#### TASK REQUIREMENTS:
**1.** According to the profile of Virginia Rogers Ferris below, in what year did she receive her Ph.D. from Cornell University?
**2.** Write the next part of the profile of Virginia Rogers Ferris, picking up after its final sentence.

Virginia Rogers Ferris '49

Ecologist, Professor, Administrator

Alumnae Achievement Awards 1988

Ecologist, Professor, Administrator

Virginia Rogers Ferris, an internationally renowned researcher of nematodes, graduated from Wellesley in 1949 with a degree in botany. She received her Ph.D. from Cornell University in 1954, where she met her husband, John Ferris, a plant pathologist.

Professor Ferris moved to Illinois in 1957 and started a private consulting business, working with the U.S. Regional Soybean Laboratory. After ten years of consulting, she and her husband moved to Purdue University in Indiana where she has served in a number of roles, mainly as a professor in the department of entomology and as assistant provost. Professor Ferris’s main area of research deals with nematodes – small, transparent organisms that live in topsoil and fresh water. She has studied these destructive plant parasites, and she has discovered and developed genes in soybean plans that are resistant to the soybean cyst nematode.

#### SOURCE MATERIAL:
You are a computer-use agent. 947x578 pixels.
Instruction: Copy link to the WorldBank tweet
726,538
...
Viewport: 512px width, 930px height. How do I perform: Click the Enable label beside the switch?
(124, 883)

#### ANSWERS FOR THE EXERCISE:
**1.** 1954

**2.**
Over the years, Professor Ferris has received several awards and recognitions for her work. These achievements include being named in Who’s Who in America, serving as the president of the Society of Nematologists, a curator of Purdue’s Nematode College, and a consultant for the National Science Foundation.

Professor Virginia Ferris has encouraged generations of women to pursue their passions and explore non-traditional paths of work and study.